Item:
ONSV22WOS149

Original U.S. WWI M1917 Doughboy Helmet With Camouflage Panel Paint and American Expeditionary Forces General Headquarters Roundel

Item Description

Original Item: One-Of-A-Kind. This is a fantastic genuine Great War hand painted camouflage helmet complete with its original liner. Helmet features original period colored panel camouflage paint in various shades of green, brown, blue, yellow, red and orange. The best feature of the camouflage is the AEF General Headquarters Roundel painted on the left side.

The paint is somewhat worn, and definitely shows use, but it has a great look and the colors are still easily discernible. The interior of the helmet has some of the original paint from when the soldier repainted the helmet. It also has a complete liner with felt top pad and still has the liner size stamp visible, 7 ½. The liner does show age, and the leather is somewhat degraded, but the oil cloth is quite solid, as is the underlying netting. Unfortunately the leather chinstrap, although complete, has cracking throughout the surface of the leather, but is still completely intact.

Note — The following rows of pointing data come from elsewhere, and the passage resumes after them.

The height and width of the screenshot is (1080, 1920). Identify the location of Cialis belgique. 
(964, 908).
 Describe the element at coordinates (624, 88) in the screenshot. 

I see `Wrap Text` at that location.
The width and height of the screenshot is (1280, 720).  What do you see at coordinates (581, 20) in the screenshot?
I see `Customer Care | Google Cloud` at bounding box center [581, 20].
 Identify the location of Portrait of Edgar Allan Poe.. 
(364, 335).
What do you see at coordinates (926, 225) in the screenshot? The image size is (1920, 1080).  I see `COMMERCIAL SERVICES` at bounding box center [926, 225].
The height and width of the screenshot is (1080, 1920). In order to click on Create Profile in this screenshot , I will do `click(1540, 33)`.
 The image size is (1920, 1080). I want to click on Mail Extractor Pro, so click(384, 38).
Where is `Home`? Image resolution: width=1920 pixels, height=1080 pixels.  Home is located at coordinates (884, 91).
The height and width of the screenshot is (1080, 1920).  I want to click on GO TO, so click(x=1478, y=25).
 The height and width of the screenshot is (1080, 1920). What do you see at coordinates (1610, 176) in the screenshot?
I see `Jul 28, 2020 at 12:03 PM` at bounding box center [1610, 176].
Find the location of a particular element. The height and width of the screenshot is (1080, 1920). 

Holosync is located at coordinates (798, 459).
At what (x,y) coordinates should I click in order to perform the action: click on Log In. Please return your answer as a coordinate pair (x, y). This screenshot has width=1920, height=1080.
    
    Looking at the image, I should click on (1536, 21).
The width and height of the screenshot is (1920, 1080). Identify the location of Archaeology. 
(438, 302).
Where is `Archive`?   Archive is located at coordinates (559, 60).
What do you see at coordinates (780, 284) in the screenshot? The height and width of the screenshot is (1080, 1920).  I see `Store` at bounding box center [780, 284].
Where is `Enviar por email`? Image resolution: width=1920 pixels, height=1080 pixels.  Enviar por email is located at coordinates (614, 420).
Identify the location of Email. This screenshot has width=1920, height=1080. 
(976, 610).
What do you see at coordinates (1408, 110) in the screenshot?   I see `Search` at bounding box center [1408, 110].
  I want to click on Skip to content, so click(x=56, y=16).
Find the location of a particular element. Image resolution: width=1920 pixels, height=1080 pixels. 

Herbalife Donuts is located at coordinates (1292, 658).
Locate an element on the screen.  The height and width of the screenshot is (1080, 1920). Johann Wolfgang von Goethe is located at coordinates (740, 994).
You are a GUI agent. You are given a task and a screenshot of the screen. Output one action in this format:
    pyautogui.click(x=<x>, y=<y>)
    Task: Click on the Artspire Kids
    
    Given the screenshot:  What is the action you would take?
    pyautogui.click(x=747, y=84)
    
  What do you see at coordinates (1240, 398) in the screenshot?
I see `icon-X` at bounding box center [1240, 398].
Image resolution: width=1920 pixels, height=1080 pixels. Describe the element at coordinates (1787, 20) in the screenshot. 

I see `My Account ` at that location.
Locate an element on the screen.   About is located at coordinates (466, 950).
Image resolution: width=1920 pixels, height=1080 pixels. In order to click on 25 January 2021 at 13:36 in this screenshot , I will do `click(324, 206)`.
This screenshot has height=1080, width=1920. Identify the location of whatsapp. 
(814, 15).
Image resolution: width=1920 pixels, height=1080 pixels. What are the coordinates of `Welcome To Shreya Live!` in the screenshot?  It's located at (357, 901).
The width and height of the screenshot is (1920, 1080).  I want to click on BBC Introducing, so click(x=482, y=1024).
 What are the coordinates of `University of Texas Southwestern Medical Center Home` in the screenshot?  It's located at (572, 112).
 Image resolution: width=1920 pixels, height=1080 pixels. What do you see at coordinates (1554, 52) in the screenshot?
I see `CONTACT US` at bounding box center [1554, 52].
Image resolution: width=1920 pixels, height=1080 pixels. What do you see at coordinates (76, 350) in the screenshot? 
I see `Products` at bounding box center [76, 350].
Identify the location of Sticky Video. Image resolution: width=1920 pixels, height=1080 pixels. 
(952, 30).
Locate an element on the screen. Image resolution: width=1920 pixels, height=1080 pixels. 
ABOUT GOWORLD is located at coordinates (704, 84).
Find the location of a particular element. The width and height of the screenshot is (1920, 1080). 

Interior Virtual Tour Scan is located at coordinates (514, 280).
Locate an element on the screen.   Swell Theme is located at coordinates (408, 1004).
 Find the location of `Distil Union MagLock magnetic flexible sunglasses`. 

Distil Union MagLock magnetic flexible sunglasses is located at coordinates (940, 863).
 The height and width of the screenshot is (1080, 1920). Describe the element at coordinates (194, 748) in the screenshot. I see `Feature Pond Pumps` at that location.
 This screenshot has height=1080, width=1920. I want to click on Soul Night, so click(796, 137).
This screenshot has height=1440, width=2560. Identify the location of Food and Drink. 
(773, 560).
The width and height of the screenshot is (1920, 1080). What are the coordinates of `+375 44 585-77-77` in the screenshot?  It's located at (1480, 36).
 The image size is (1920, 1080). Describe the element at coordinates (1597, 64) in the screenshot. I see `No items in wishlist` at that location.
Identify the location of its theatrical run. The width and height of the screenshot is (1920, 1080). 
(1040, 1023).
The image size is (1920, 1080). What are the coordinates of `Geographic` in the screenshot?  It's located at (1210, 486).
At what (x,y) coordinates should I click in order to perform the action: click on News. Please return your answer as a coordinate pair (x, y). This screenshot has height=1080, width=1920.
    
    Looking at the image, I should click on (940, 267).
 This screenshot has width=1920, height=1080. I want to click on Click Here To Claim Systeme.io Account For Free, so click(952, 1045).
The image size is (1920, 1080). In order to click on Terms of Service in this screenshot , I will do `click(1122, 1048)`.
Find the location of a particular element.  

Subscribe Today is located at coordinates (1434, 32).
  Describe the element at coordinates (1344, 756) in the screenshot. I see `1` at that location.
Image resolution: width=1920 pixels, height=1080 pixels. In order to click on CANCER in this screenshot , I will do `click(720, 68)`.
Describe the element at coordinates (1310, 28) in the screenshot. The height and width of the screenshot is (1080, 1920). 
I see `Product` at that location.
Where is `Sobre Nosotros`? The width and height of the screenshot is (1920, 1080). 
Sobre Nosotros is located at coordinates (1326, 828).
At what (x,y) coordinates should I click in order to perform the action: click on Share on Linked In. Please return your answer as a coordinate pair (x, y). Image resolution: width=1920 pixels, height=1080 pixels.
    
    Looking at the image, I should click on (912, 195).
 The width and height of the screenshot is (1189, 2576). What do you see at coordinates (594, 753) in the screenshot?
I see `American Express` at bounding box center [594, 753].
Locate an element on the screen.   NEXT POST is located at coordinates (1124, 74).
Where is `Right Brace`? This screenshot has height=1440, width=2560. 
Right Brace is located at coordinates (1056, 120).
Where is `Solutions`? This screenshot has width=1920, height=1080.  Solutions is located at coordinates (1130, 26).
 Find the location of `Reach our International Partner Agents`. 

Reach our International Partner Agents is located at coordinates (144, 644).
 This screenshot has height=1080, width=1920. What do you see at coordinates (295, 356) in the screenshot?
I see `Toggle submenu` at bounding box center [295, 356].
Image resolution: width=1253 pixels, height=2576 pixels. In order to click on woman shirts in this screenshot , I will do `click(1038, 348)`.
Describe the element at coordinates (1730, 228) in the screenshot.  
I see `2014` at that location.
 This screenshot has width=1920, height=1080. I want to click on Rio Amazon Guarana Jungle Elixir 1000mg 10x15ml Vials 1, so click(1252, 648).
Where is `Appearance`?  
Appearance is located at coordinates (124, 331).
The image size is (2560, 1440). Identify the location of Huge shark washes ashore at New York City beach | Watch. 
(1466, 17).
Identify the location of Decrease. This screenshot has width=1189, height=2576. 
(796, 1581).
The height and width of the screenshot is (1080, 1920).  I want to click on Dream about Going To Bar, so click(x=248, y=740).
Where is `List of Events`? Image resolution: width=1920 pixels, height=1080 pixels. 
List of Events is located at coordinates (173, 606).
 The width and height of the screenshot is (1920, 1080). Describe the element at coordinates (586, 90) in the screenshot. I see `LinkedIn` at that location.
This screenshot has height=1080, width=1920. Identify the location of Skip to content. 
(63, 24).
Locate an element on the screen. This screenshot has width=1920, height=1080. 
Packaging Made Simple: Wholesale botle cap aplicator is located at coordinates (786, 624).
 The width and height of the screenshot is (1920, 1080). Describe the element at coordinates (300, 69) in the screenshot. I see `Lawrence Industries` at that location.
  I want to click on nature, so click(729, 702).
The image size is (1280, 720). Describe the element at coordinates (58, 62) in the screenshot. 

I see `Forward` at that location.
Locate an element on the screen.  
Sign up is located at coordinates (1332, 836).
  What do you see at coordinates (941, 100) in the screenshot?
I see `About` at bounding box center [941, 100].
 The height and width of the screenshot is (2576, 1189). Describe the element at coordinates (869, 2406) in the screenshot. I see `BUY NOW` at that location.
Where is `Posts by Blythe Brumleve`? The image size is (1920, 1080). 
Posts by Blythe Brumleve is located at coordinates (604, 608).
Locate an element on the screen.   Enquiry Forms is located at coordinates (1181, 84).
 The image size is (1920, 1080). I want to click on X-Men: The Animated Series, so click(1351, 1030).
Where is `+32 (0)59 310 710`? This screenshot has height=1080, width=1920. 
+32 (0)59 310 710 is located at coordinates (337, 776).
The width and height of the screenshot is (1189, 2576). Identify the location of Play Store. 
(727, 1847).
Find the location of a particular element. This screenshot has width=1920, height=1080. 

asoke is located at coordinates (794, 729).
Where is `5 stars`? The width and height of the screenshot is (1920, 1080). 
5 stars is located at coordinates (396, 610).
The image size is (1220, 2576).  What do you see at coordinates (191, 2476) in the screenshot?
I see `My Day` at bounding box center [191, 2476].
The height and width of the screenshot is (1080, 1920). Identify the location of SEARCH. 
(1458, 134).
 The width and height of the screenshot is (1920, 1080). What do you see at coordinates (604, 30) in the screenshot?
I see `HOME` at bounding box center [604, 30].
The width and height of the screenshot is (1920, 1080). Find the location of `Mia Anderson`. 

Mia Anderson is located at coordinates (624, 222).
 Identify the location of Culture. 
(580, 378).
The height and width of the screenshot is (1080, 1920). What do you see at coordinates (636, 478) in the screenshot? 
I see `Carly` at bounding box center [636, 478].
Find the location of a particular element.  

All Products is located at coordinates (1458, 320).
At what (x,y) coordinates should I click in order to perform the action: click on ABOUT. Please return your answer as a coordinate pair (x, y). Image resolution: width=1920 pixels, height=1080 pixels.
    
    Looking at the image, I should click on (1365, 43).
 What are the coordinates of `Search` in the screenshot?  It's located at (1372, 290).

The shell is marked with a stamping on the underside of the rim that reads YJ 154. The solid rivets and heat lot number indicate that this helmet shell was produced in the United States.

A wonderful totally original helmet with genuine original paint! Ready to display!

Military Camouflage:
Concealment and deception have always had some part in warfare, but during the First World War the practice became systematic. The use of aerial reconnaissance and the position and proximity of the opposing trenches on the Western Front made it easier to detect troops both on and behind the front lines. Armies needed to find new ways to hide from, observe and deceive enemy forces.

In 1915, the French Army became the first to create a dedicated camouflage unit. The word 'camouflage' came from the French verb meaning 'to make up for the stage'. Its practitioners, many of whom were artists, were known as camoufleurs. The following year the British Army established its own camouflage section under the command of Lieutenant-Colonel Francis Wyatt. It was known as the Special Works Park RE (Royal Engineers).

Concealment is the most common camouflage technique. It is achieved by altering the physical characteristics that make an object visible to an observer - shape, outline, shading and color - to make it 'disappear' into its surroundings. Camouflage artists created designs of irregular, colored shapes that made it difficult to determine the outline and form of the camouflaged object, most commonly guns or vehicles. This technique is known as a 'disruptive pattern'. Tanks were camouflaged when they were first introduced in 1916, but the practice was abandoned when it was realized that the mud from the battlefield covered the paint.

American Expeditionary Forces
The American Expeditionary Forces (A.E.F. or AEF) was a formation of the United States Army on the Western Front of World War I. The AEF was established on July 5, 1917, in France under the command of Gen. John J. Pershing. It fought alongside French Army, British Army, Canadian Army, and Australian Army units against the Imperial German Army. A minority of the AEF troops also fought alongside Italian Army units in that same year against the Austro-Hungarian Army. The AEF helped the French Army on the Western Front during the Aisne Offensive (at the Battle of Château-Thierry and Battle of Belleau Wood) in the summer of 1918, and fought its major actions in the Battle of Saint-Mihiel and the Meuse-Argonne Offensive in the latter part of 1918.